Counties affected the most by opioid-related deaths also deal with significant financial consequences as a result of over-prescription and addiction, including increased law enforcement and judicial expenditures, increased jail and public works expenditures, increased substance abuse treatment and diversion plan expenditures, increased emergency and medical care services expenditures, and lost economic opportunity. For instance, according to a recent study by Urban Institute, “Between 2011 and 2016, spending on Medicaid-covered prescriptions used to treat opioid addiction and overdoses increased from $394 million to $930 million, an average annual increase of 19 percent.

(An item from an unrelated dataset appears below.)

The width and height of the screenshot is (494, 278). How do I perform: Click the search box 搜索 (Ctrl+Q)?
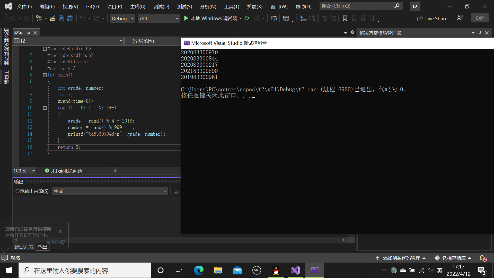[360, 6]
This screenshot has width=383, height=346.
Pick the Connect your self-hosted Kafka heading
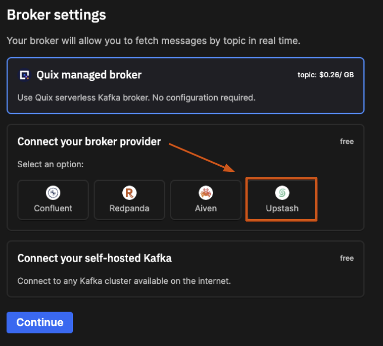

Spending grew faster in later years, with a 30 percent increase between 2015 and 2016.”

“Cities, like ours, face immeasurable human tragedies and escalating, multi-million dollar fiscal impacts due, in part, to the negligence and fraud of opioid manufacturers and distributors who reaped billions while knowingly, if not intentionally, spawning the current and next generation of opioid addicts,” said Robbins Geller client Cary D. Glickstein, Mayor of Florida’s Delray Beach. “We look forward to our day in court to redress the financial damages our taxpayers have been forced to shoulder.”

The team of lawyers that was appointed by Judge Polster, including Paul J. Geller, “reads like a ‘Who’s Who’ in mass torts,” according to The National Law Journal. According to Law360, the smaller appointed group of negotiators is “split into two camps: seven attorneys representing local governments that allege grievous financial harm from the opioid crisis, and 11 attorneys representing opioid manufacturers and distributors. Their assignment is daunting: broker a quick and meaningful deal that earmarks money for health care and law enforcement, while also helping to curb opioid prescribing and abuse.”

When asked about his appointment, Geller said: “I’m honored to have been selected among this exceptional group of lawyers. The opioid epidemic is a public health crisis, and fighting the manufacturers and distributors who are largely responsible for it will be a privilege. Every day, 90 Americans die from an opioid overdose. It’s time to put an end to that.”

“I believe that (Robbins Geller) have what we need to be successful,” Maryland’s Talbot County Council Vice President Corey Pack succinctly told The Star Democrat. “This problem is not going to go away. It’s not all about dollars and cents, but it’s about holding those companies accountable for the fraud they’ve perpetrated on the American people.”

Robbins Geller attorneys Paul J. Geller, Mark J. Dearman, Aelish M. Baig, Thomas E. Egler, Dory P. AntullisSabrina E. Tirabassi, and Bailie L. Heikkinen are leading the Firm’s litigation efforts on behalf of cities and counties around the country.